Danny Boyle n’est jamais là où on l’attend. Ce cinéaste anglais peut aisément être qualifié de « transgenre », passant ainsi du cinéma d’horreur à la science-fiction, du drame à la romance le tout sans manquer d’y imprimer sa patte. Nouvelle surprise donc de voir Danny Boyle arriver aux commandes d’un film adapté d’un roman qui conte le parcours d’un jeune indien ayant grandi dans les bidonvilles qui devient millionnaire grâce à l’équivalent local de « Qui veut gagner des millions ? ». On vous l’accordera, sur le papier le sujet paraît peu intéressant, mais une fois porté à l’écran, il devient passionnant.

Le début du film a le mérite de nous plonger directement dans une ambiance dynamique, énergique et colorée dans laquelle on se laisse porter aisément malgré une structure de prime abord assez bancale, qui prend la forme d’un montage parallèle entre l’interrogatoire de Jamal Malik, accusé de tricherie, et les circonstances passées qui font qu’il connaît les réponses par le plus grand des hasard (ou bien était-ce écrit ?). Fort heureusement, ce procédé se met vite en place et l’on s’y habitue au gré des superbes transitions opérées entre passé et présent. L’empathie pour le personnage n’en devient alors que plus forte.

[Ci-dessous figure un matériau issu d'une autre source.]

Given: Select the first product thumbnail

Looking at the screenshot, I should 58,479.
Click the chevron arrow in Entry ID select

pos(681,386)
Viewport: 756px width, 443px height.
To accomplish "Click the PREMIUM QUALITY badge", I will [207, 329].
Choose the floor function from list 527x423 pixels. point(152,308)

Il faut dire que la mise en scène de Danny Boyle est pour beaucoup dans la réussite du film. Cette dernière est extrêmement dynamique et variée et fait parfois penser au concentré d’adrénaline développé dans La cité de Dieu de Fernando Meirelles. Le tout est servi par un montage qui se révèle être un véritable tour de force. La caméra de Boyle se fait plus d’une fois virtuose et nous entraîne dans un tourbillon d’action et d’émotions constant, qui tempère les excès d’un scénario parfois un peu abusif mais dans lequel on se laisse facilement prendre au jeu.

La véritable réussite de Boyle, c’est de nous livrer une vision réaliste de l’Inde, telle que nous ne l’avions jamais vue. Ici, pas de point de vue grossier, de parodie ou de clichés sur la culture et vie quotidienne indienne. Le cinéaste préfère rendre une forme quasi documentaire de l’évolution d’une ville dans le temps, à l’image de son pays, où les buildings et les quartiers d’affaires viennent progressivement repousser les bidonvilles et leurs habitants. Boyle dresse ainsi un beau portrait social et se présente comme le plus indien des cinéastes occidentaux, à l’image d’un final dansé et chanté digne des plus grands films de Bollywood.

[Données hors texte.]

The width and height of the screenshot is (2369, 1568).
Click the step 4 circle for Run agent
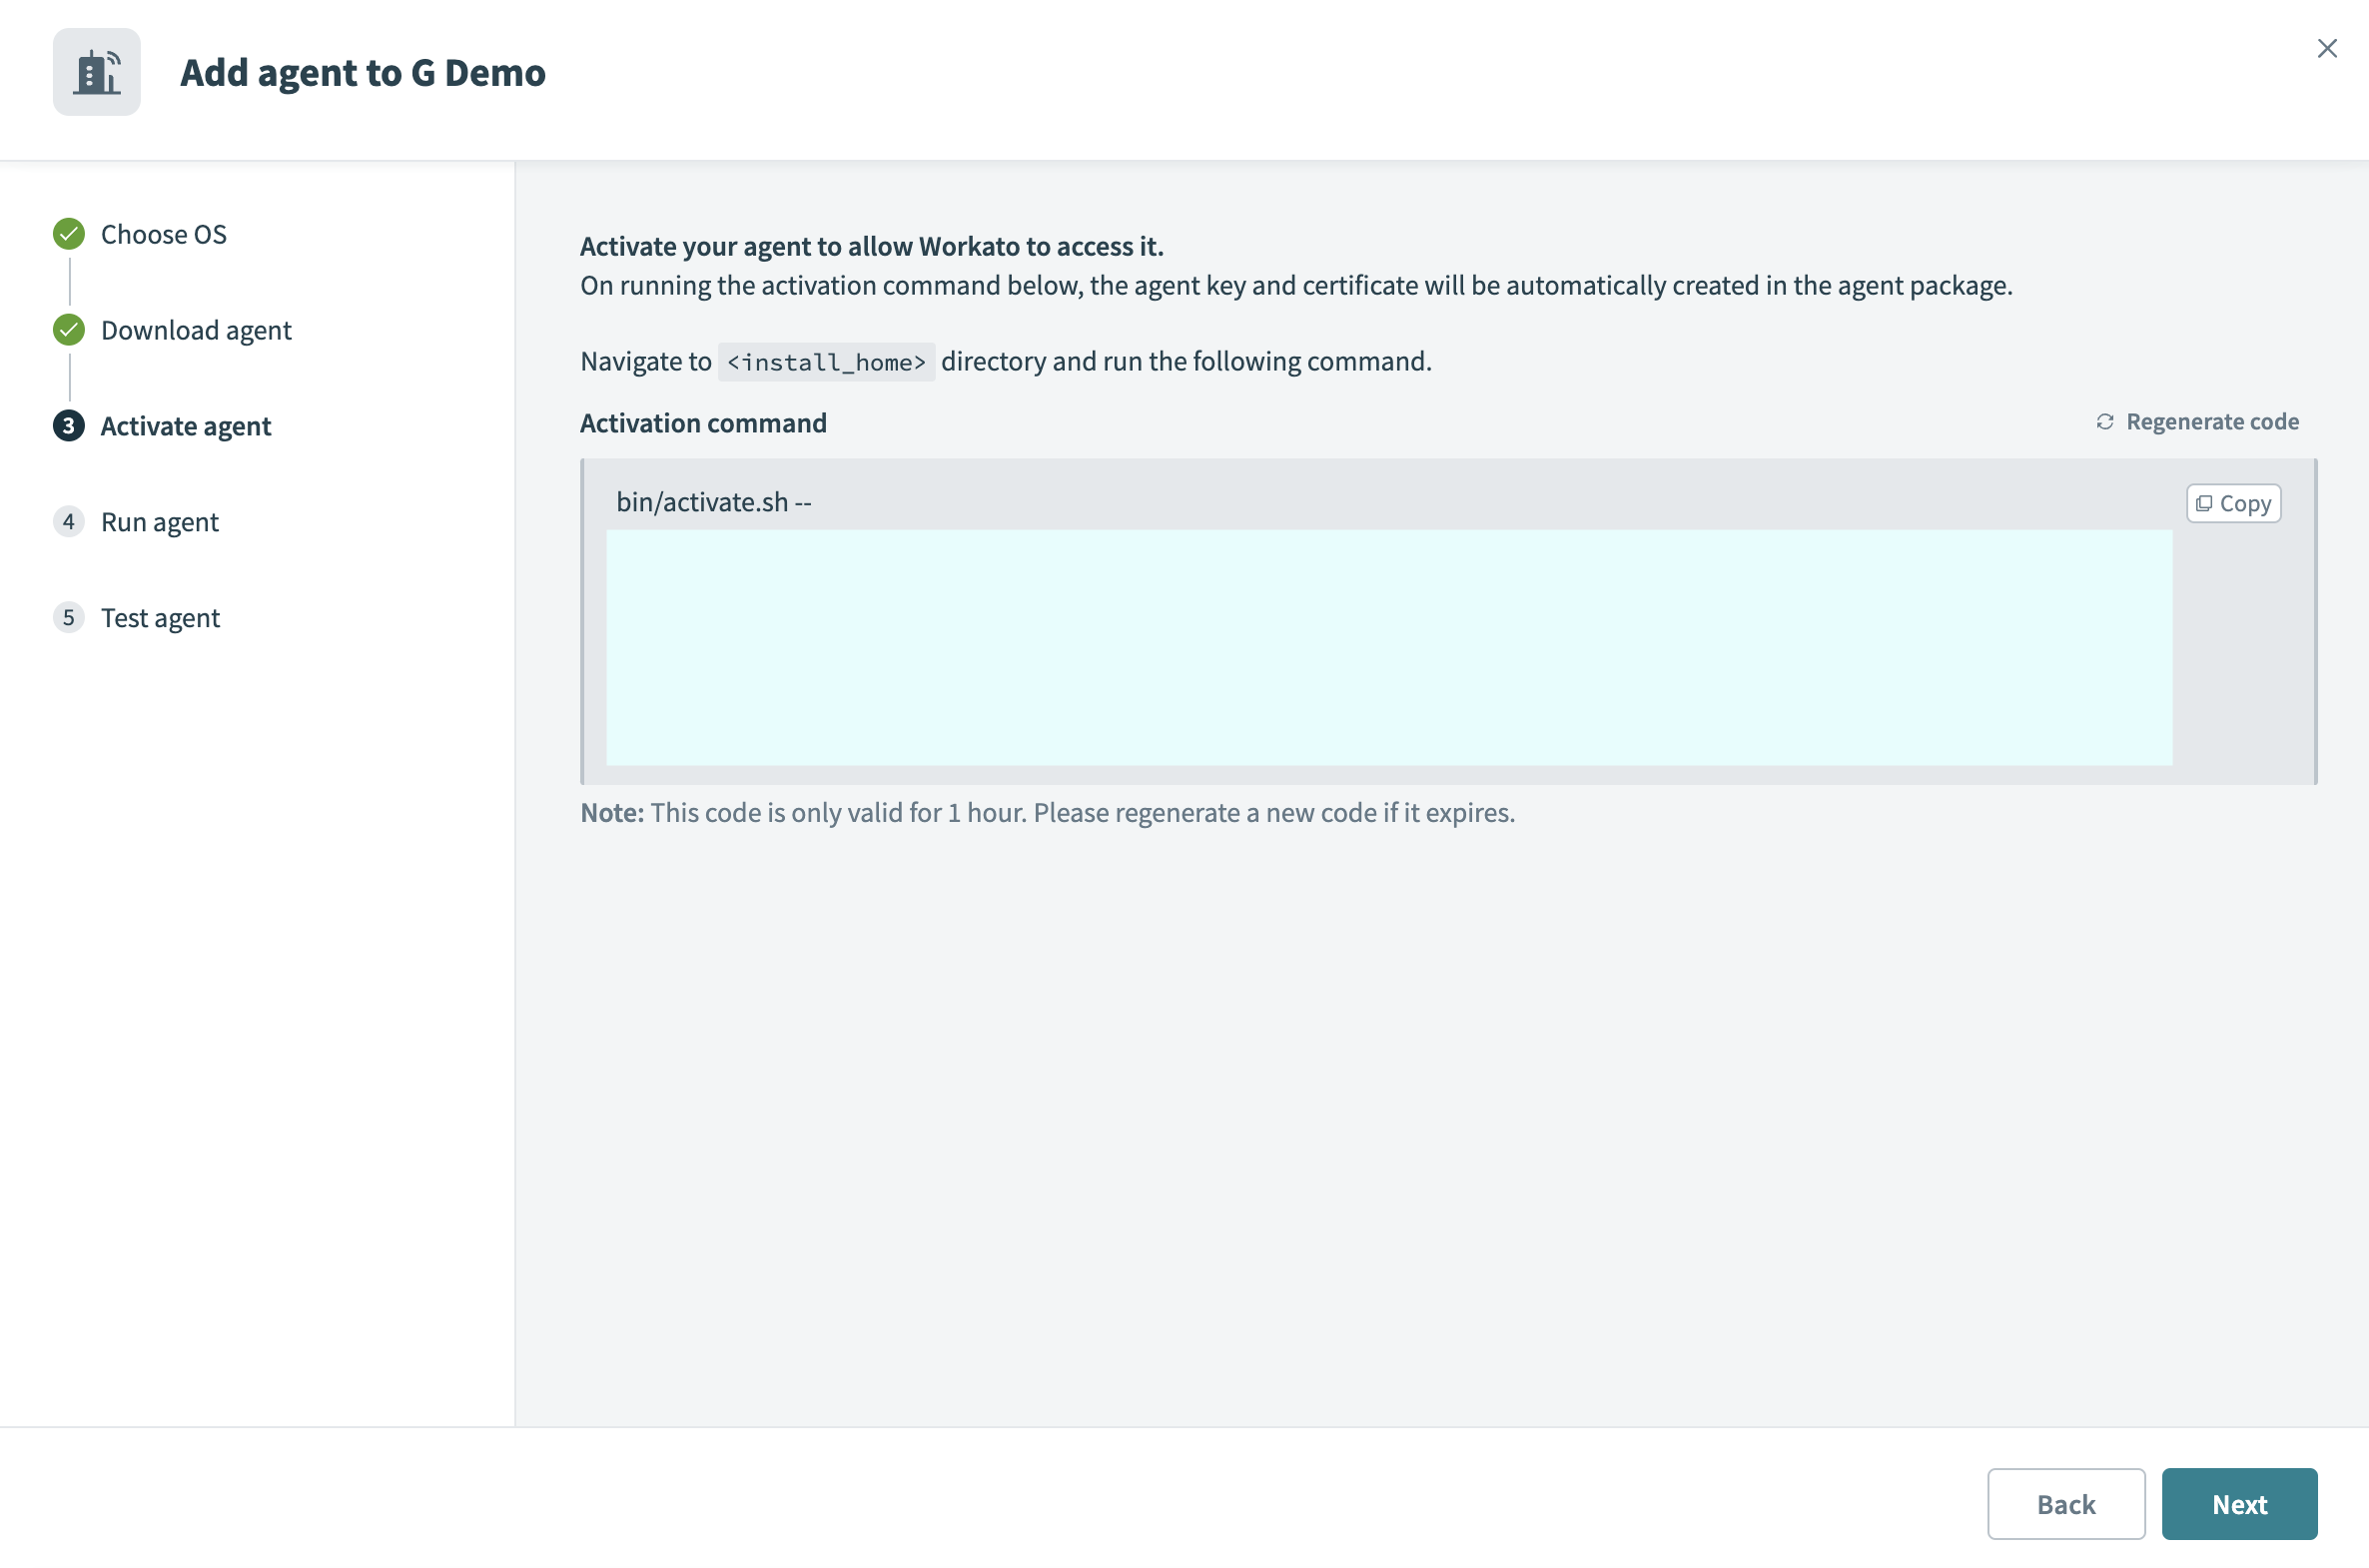(x=67, y=521)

Ajoutez à ceci une bande originale aux couleurs locales, absolument magnifique, qui parfait le voyage et finit de nous faire rentrer dans cet univers. Même les acteurs, pour la plupart inconnus, sont formidables de justesse et d’émotion. On ressort de la projection avec un grand sourire aux lèvres. Danny Boyle confirme qu’il est un génial touche à tout. Pas étonnant qu’il remporte un franc succès et quelques golden globes sur son passage. Qu’on se le dise, ce cinéaste est grand… très grand.